Ogni giorno il personale tecnico di Seta e dell’Agenzia per la Mobilità è presente nei principali poli scolastici e lungo le direttrici da/per il capoluogo, per verificare la situazione e valutare la rispondenza del servizio pianificato alle reali condizioni in essere”.

“Purtroppo, fino a quando gli orari di lezione degli istituti scolastici saranno provvisori non si potranno attivare soluzioni definitive, ma solo misure temporanee di contenimento la cui efficacia dovrà poi essere costantemente ed attentamente valutata in corso d’opera – afferma Odorici – problemi di questi giorni si registrano per lo più all’uscita dalle scuole, perché gli orari non sono sempre conformi a quelli comunicati da parte dei dirigenti scolastici in sede di programmazione: queste difformità si traducono fatalmente in disagi, laddove il servizio era stato pianificato in funzione degli orari scolastici definitivi, secondo differenti modalità di afflusso e deflusso degli studenti”.

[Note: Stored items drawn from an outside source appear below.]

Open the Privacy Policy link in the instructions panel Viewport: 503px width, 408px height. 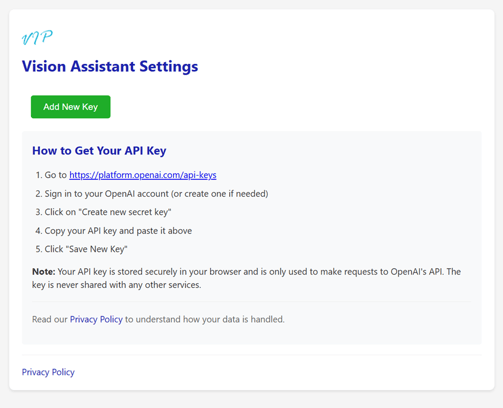coord(96,319)
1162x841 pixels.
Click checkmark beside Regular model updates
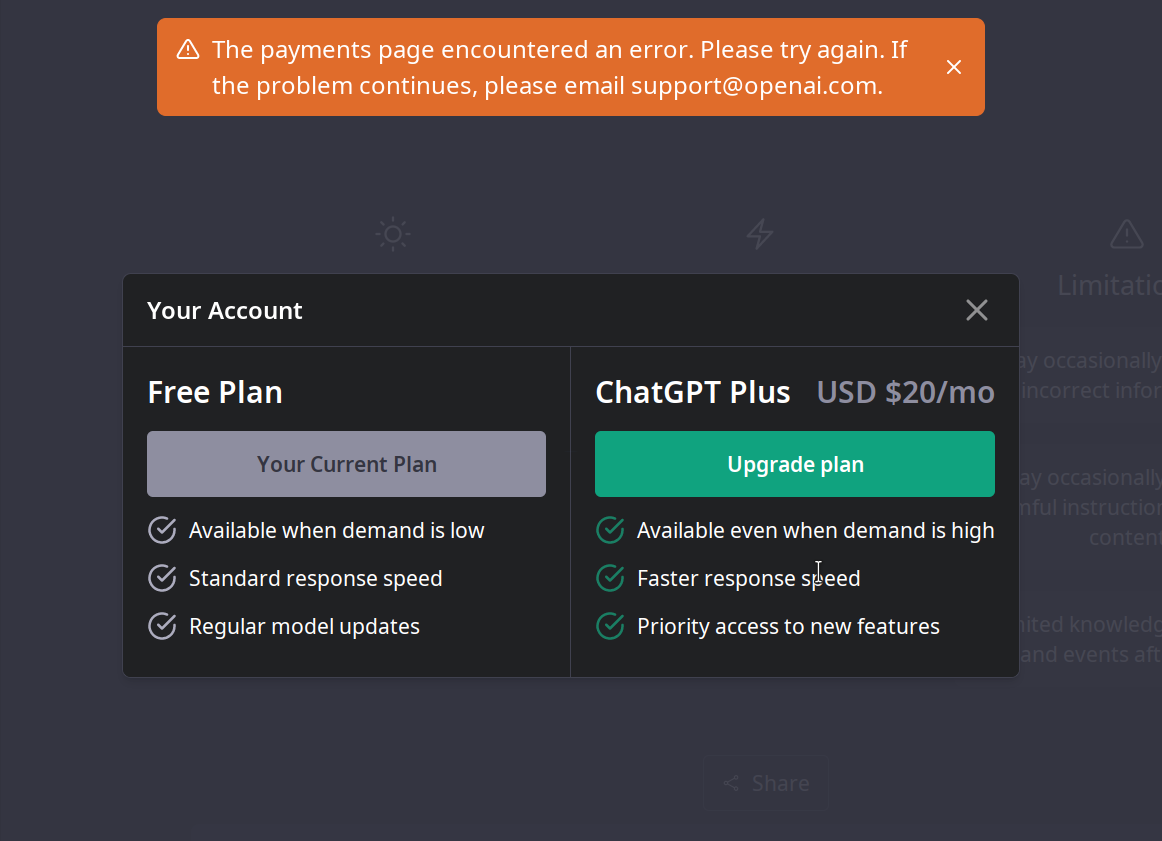tap(162, 626)
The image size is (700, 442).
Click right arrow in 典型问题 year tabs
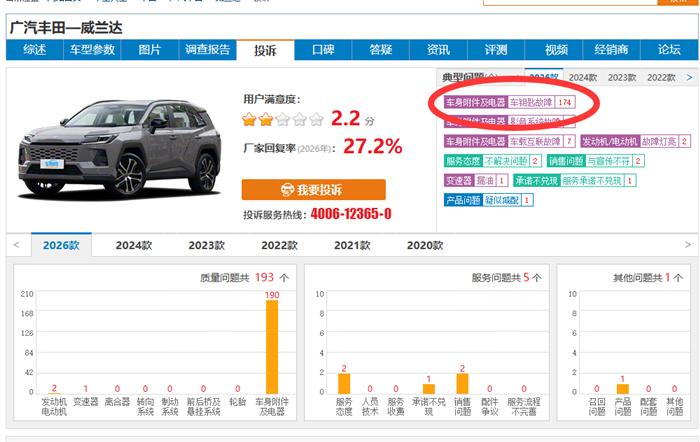[689, 77]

“Mentre le corse del mattino risultano più regolari e con distribuzione idonea dei carichi, lo sfasamento degli orari di uscita può generare sovraccarichi sulle prime corse in partenza dai poli scolastici e sottoutilizzo delle corse successive. E’ bene ricordare che la programmazione del servizio di trasporto pubblico locale (percorsi delle linee, orari e frequenze di passaggio) è frutto di una specifica attività di coordinamento attuata nei mesi estivi dall’Agenzia Locale per la Mobilità e da Seta con gli Enti locali e con gli istituti scolastici.

Confrontando orari di entrata/uscita e dati di iscrizione degli istituti scolastici, viene composta una ‘griglia’ la cui validità può essere verificata solo con l’inizio effettivo delle lezioni”.

“Siamo spiacenti per i disagi verificatisi e per quanto di nostra competenza ce ne scusiamo con gli utenti”, conclude Odorici, “ma fino all’assestamento definitivo dell’orario da parte di tutte le scuole (che di norma avviene entro il mese di ottobre) non si potranno introdurre modifiche strutturali alla programmazione complessiva del servizio”.